GOAL OF THE EXERCISE: Scan the entries for lines with the word "agent", then copy those lines.

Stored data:
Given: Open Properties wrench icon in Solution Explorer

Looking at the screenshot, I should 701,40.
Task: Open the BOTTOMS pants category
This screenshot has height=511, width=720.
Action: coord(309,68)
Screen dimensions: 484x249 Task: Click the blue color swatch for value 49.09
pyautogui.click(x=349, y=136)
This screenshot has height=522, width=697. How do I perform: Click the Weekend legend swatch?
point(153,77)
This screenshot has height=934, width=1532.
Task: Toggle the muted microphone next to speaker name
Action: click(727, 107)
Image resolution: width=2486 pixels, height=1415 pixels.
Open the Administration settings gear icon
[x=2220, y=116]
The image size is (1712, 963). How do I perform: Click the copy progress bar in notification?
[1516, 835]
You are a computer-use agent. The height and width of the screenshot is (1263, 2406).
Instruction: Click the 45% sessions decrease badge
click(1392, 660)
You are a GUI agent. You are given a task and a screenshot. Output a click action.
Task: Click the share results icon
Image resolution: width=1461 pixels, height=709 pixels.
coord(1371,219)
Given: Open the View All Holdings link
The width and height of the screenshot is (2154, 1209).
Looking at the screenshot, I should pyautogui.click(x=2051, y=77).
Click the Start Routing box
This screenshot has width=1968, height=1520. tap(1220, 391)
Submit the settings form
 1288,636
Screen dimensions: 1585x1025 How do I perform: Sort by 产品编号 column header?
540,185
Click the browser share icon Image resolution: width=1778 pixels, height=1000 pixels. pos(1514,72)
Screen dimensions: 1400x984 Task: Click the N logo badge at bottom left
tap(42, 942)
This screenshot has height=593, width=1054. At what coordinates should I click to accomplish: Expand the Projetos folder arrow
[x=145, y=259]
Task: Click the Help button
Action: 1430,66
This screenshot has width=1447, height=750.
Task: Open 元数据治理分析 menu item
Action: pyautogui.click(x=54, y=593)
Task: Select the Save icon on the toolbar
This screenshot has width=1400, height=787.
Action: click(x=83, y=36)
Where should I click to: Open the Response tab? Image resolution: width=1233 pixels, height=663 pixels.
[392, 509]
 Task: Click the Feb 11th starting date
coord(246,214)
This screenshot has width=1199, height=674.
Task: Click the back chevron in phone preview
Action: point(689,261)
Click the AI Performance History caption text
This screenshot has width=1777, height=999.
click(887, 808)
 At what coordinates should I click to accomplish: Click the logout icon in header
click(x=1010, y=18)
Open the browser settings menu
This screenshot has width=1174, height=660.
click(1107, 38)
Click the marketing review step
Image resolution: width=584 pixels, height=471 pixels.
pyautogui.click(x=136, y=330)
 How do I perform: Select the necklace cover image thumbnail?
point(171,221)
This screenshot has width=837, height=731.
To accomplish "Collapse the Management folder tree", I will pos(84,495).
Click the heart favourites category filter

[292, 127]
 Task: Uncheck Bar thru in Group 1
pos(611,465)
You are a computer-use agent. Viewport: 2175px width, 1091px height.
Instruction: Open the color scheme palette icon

REPLY TO THE EXERCISE:
You are a computer-use agent. The height and width of the screenshot is (1263, 2406).
You are a GUI agent. You are given a task and a screenshot. Output a click action.
You are a computer-use agent. Viewport: 2175px width, 1091px height.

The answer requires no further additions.